Los extremeños hemos pasado, en apenas un año, de ser una de las regiones en que las familias de posibles donantes negaban, con mayor frecuencia, la extracción de los órganos de su familiar fallecido, a ser justo lo contrario: las más generosas, las más dispuestas a aceptar la extracción y a valorar el bien inmenso de que quien lo necesita reciba un órgano. Así, la negativa familiar a la donación, que en el año 2005 fue del 24% --significa que una de cada cuatro posible donación de órganos se truncaba no por razones científicas sino por las que esgrimían los deudos--, se ha reducido hasta el 6% en el año 2006: dos familias, de las 34 consultadas, se negaron; el resto lo consintieron.

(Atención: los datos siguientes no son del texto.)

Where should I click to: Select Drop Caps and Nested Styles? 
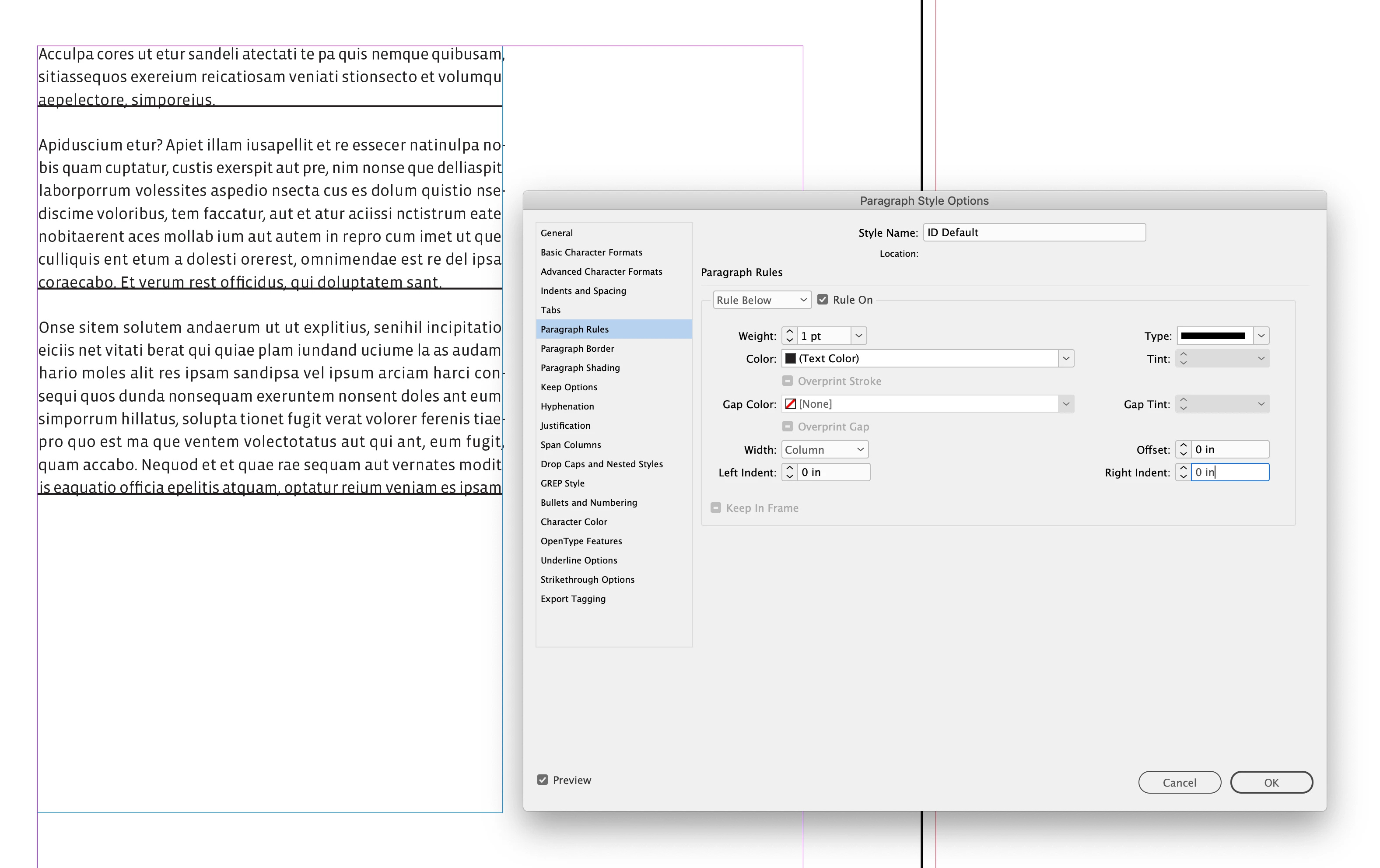coord(601,464)
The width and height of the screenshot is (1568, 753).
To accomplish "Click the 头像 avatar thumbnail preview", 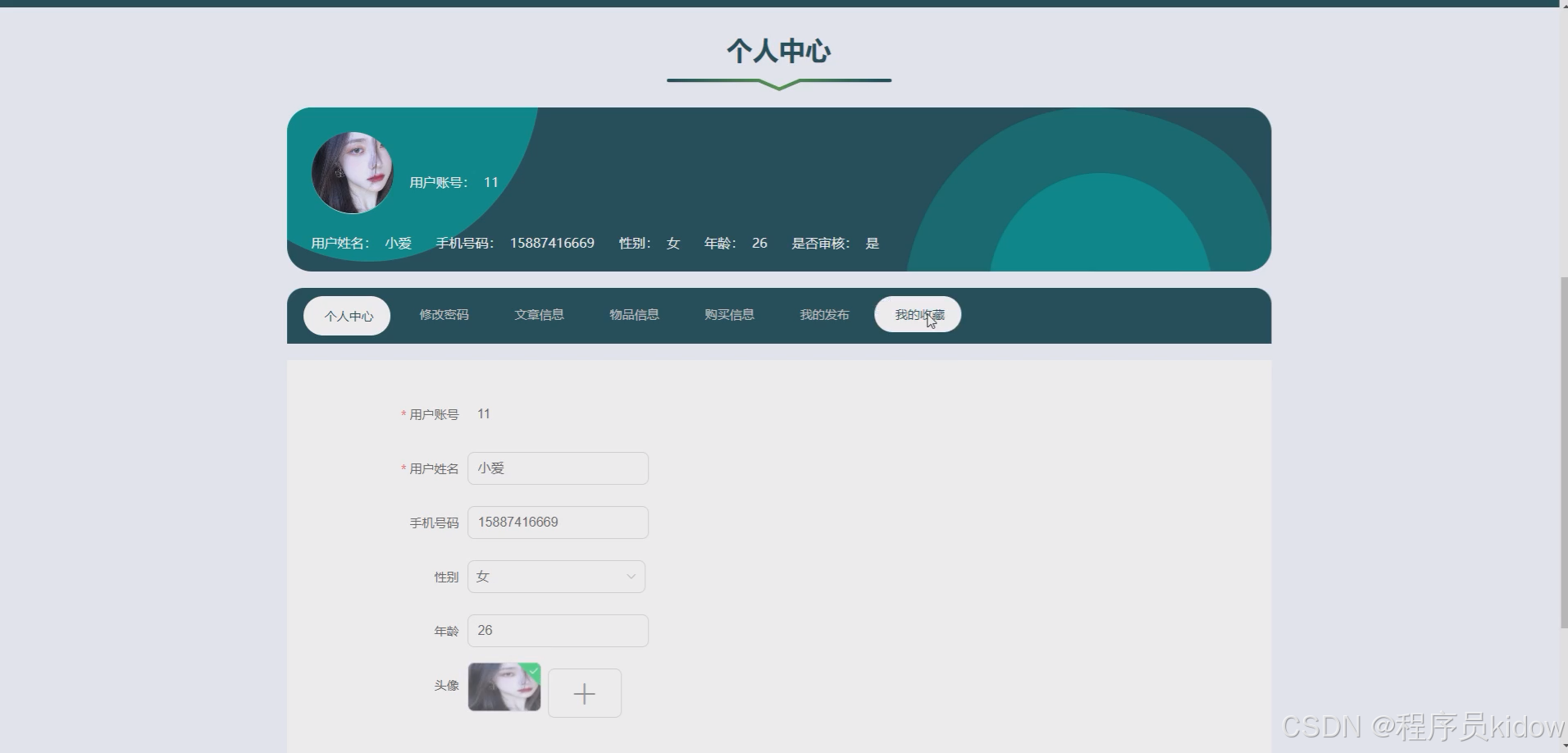I will tap(504, 686).
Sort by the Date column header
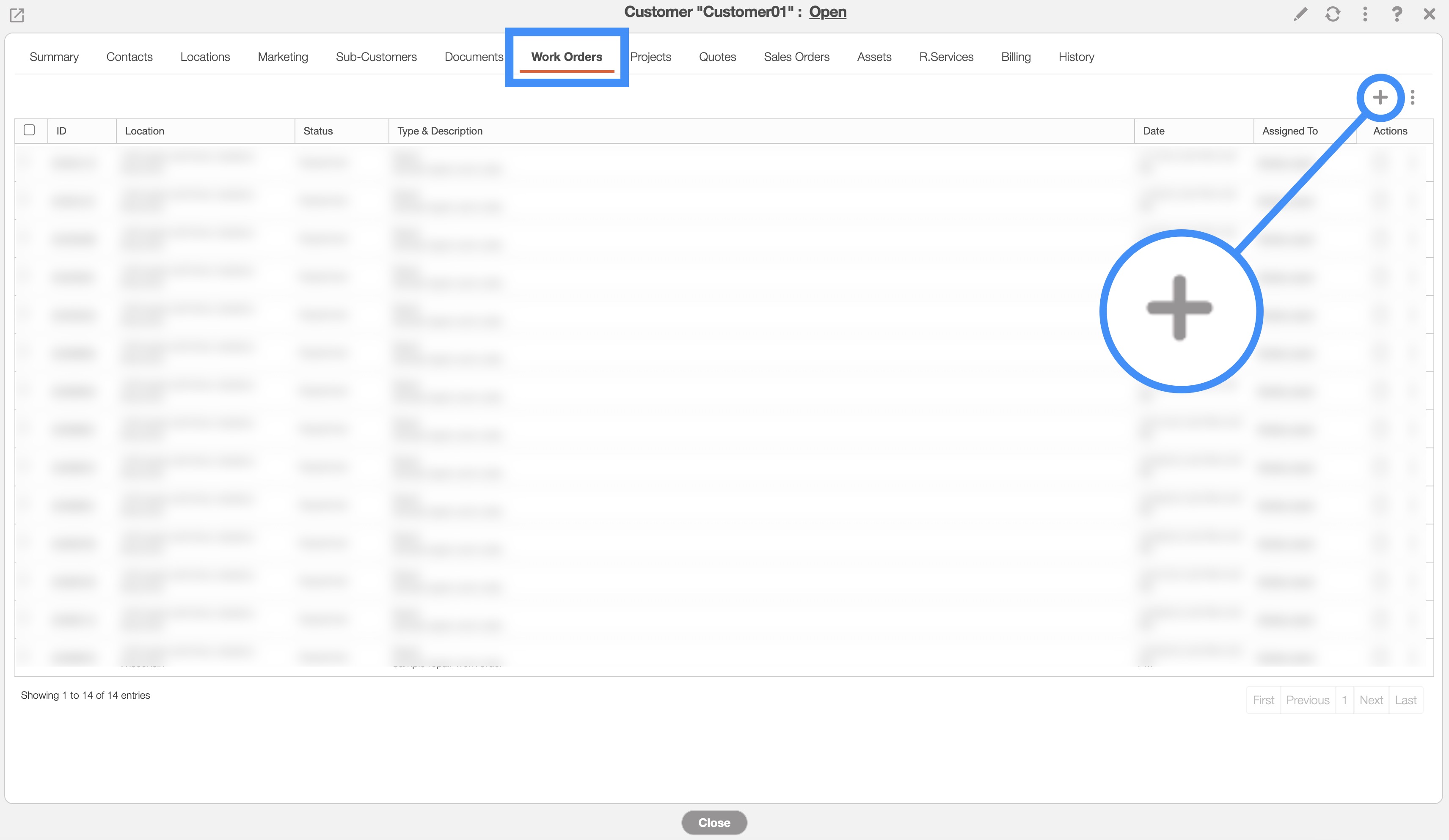 (x=1154, y=131)
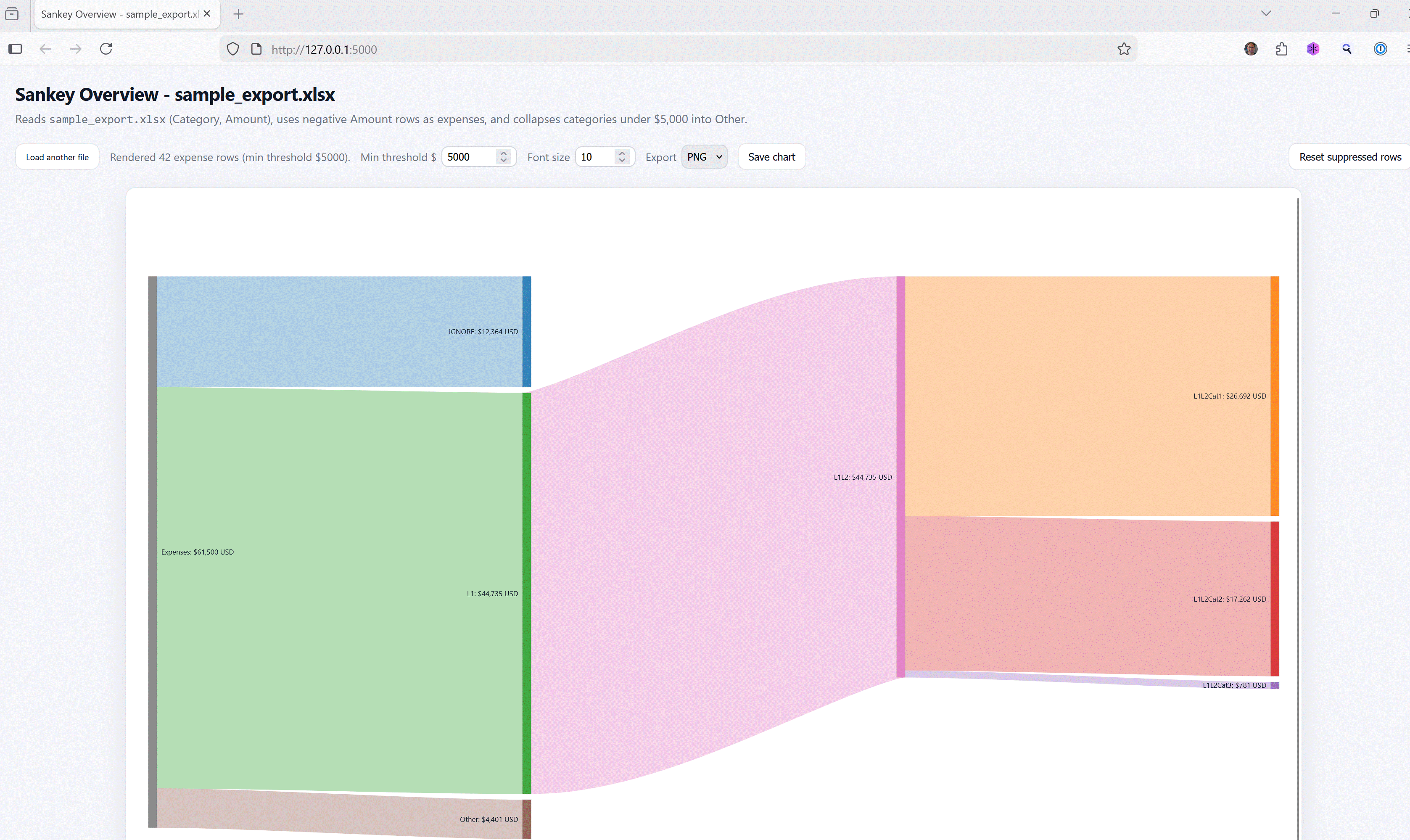Reload the page with refresh icon
This screenshot has width=1410, height=840.
click(x=106, y=49)
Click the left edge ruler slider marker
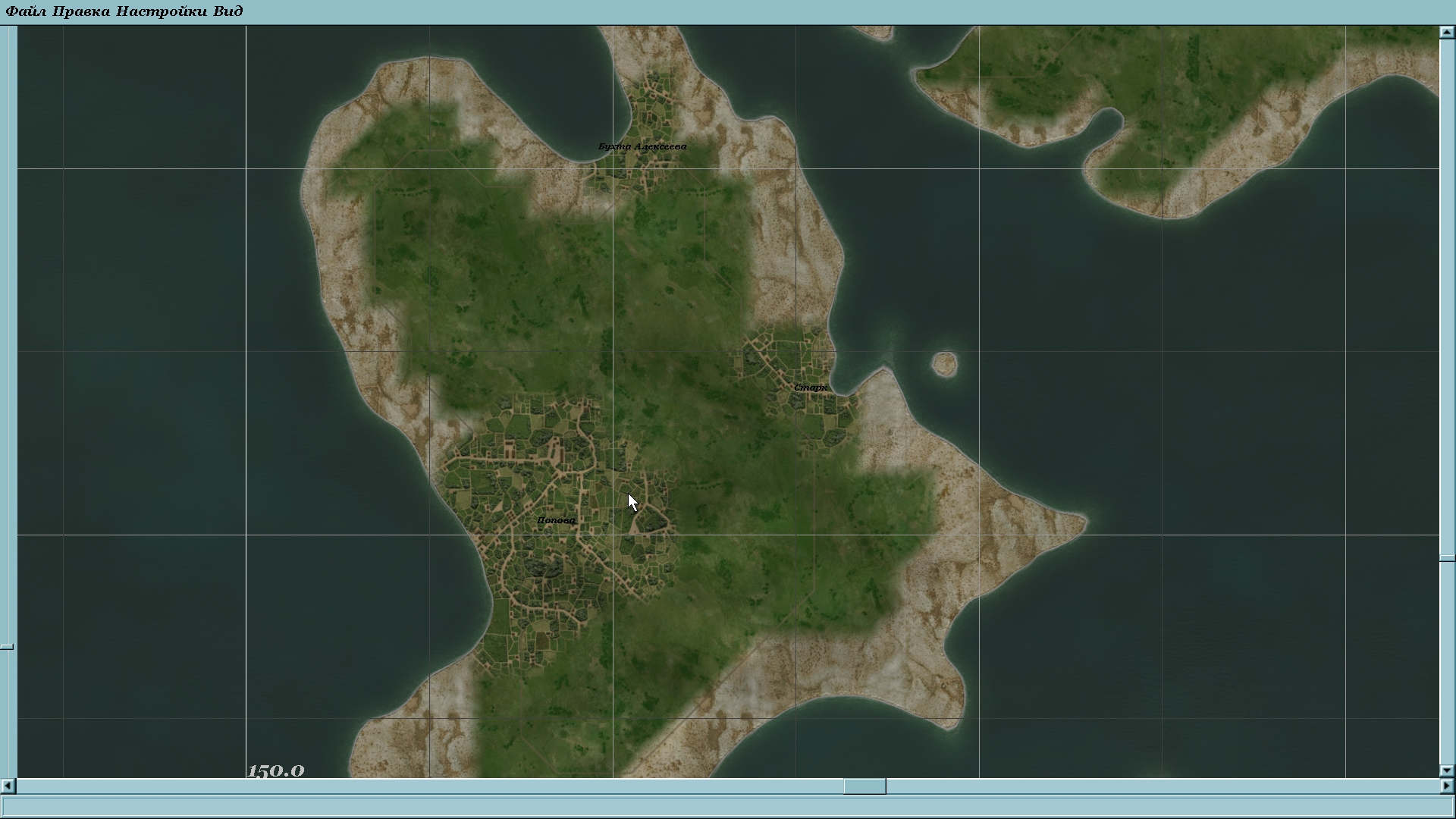The height and width of the screenshot is (819, 1456). (x=7, y=647)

No se trata de una estadística más: el índice de negativa familiar es el factor clave para el progreso, o retroceso, de la donación de órganos, porque el número de posibles donantes no se puede controlar socialmente: depende de las circunstancias, si se reducen los accidentes de tráfico, también se reducirán las donaciones; lo que sí depende de la sociedad y de las personas que se encargan de pedir los órganos en momentos tan dramáticos es que quien tiene que decir sí, diga sí. Todo el complejo entramado médico y de medios sanitarios que gravita sobre la extracción de órganos de un donante y el implante en un receptor depende de ese sí que pronuncia un hombre o una mujer atravesado por el dolor ante la pérdida de un ser querido. Si los extremeños tenemos el tesoro de la generosidad, no importará la estadística porque siempre se donarán todos los órganos que se hayan podido donar. No serán muchos o pocos. Serán, siempre, todos.